> [Your objective]
All that is wanted is the line with "Task: Print the page using the printer icon" and each line after it to the end of the data below, set down exactly and without pictures.

> [Material provided]
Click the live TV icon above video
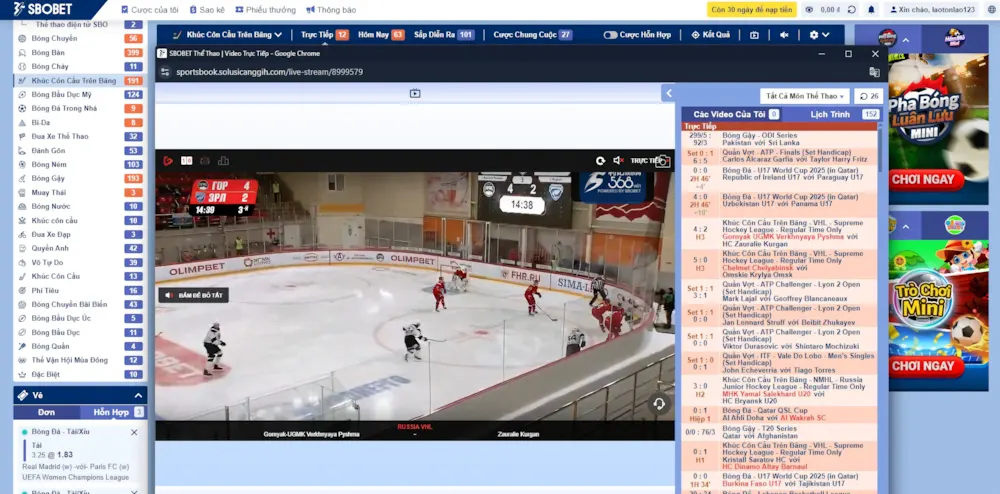The image size is (1000, 494). (415, 93)
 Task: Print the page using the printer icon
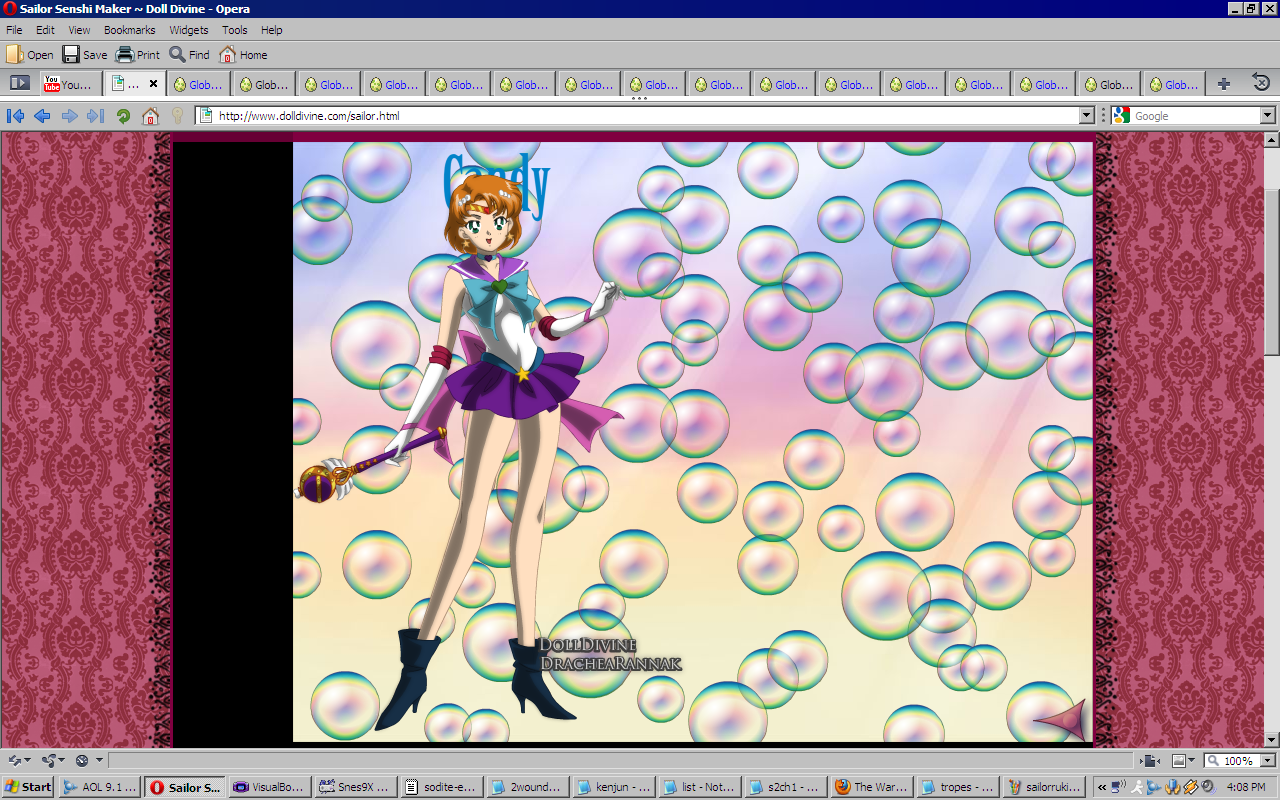[x=125, y=55]
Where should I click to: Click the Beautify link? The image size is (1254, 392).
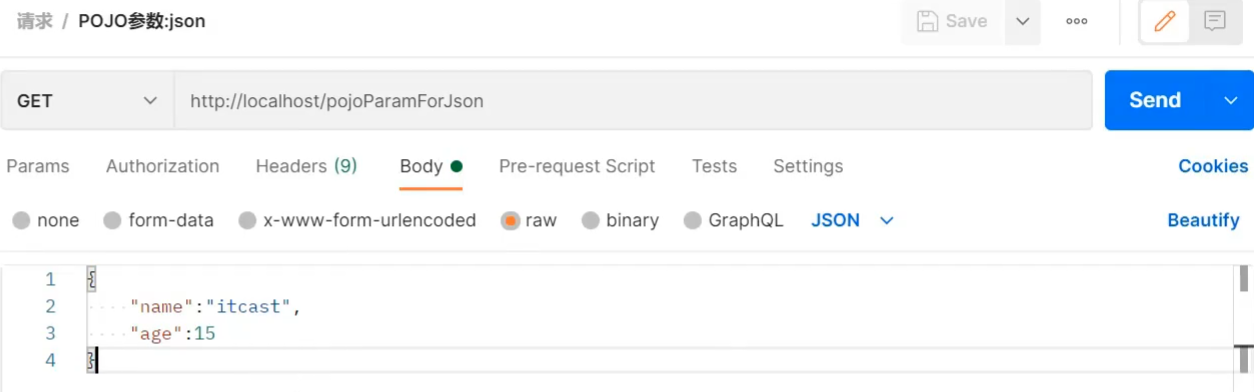tap(1203, 220)
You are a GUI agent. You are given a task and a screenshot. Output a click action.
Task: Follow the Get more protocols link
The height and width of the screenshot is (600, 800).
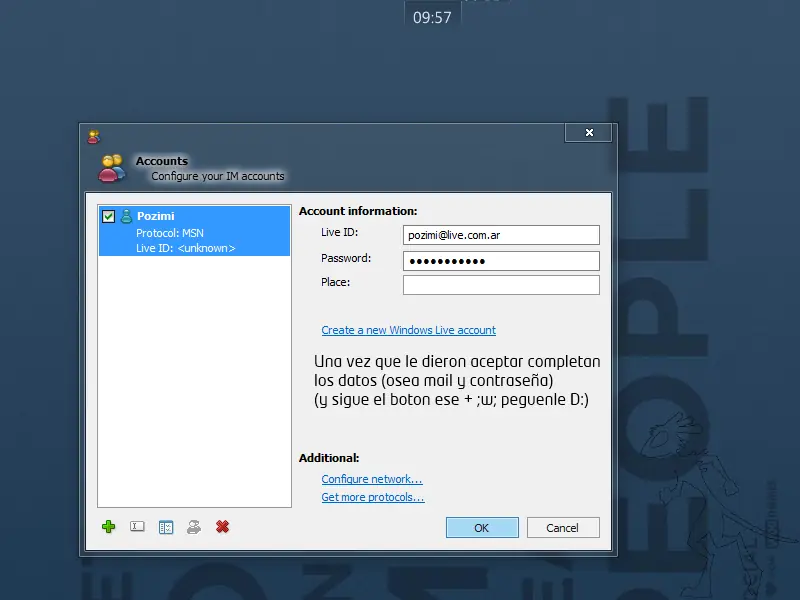(x=373, y=497)
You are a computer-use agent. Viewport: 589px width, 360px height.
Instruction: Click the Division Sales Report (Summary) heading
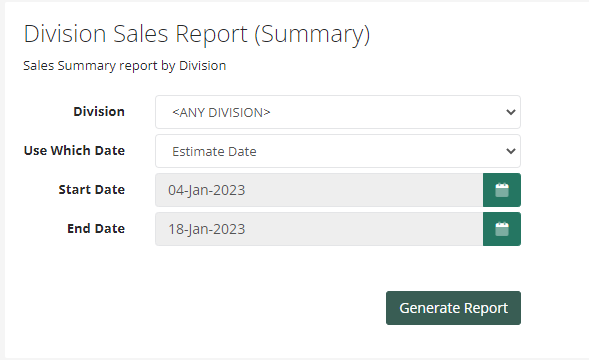(x=197, y=34)
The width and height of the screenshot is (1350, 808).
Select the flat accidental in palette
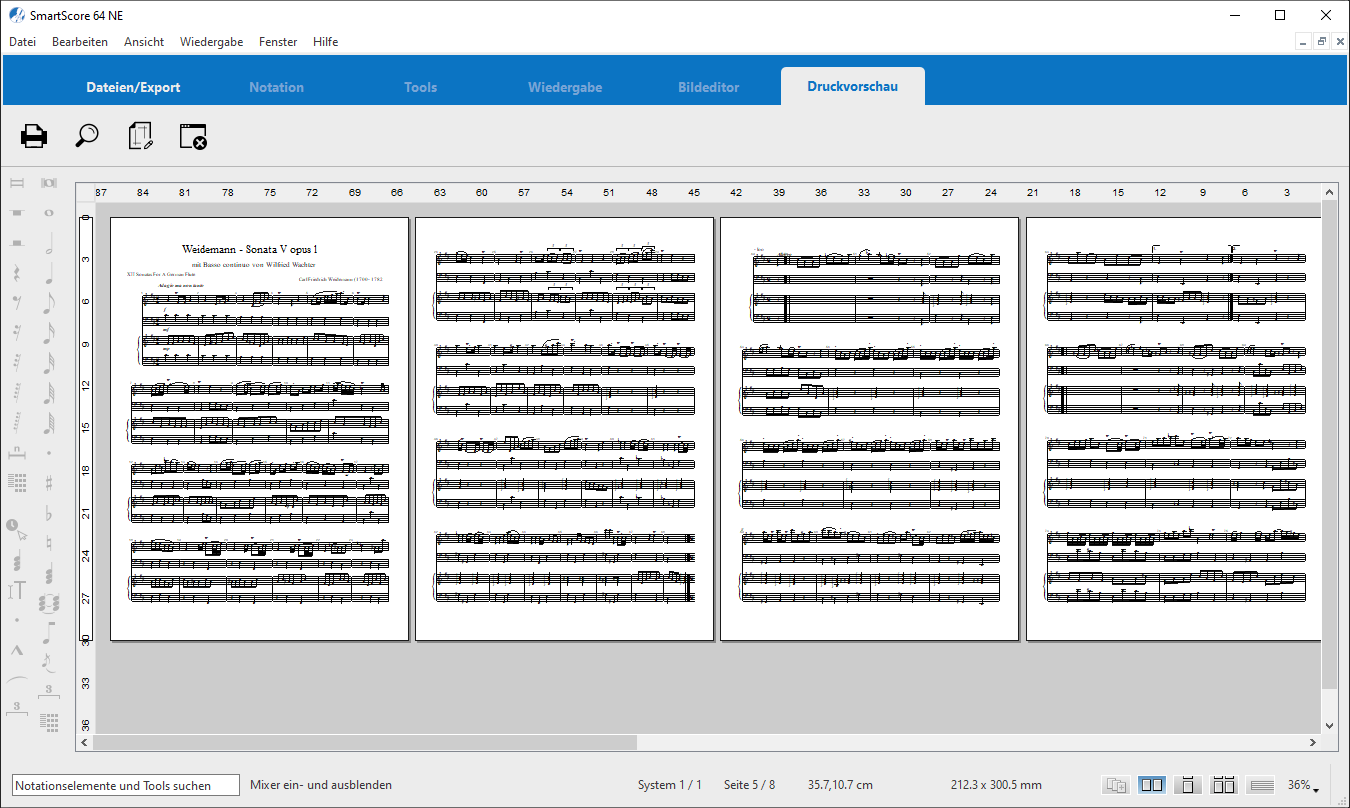coord(48,513)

> [Solved exercise]
 Task: Print the page using the printer icon
[x=125, y=55]
Where should I click to: Click the Beautify link? The image size is (1254, 392).
tap(1203, 220)
You are a GUI agent. You are given a task and a screenshot. Output a click action.
Task: Follow the Get more protocols link
The height and width of the screenshot is (600, 800).
(x=373, y=497)
You are a computer-use agent. Viewport: 589px width, 360px height.
Instruction: Click the Division Sales Report (Summary) heading
(x=197, y=34)
The width and height of the screenshot is (1350, 808).
Select the flat accidental in palette
coord(48,513)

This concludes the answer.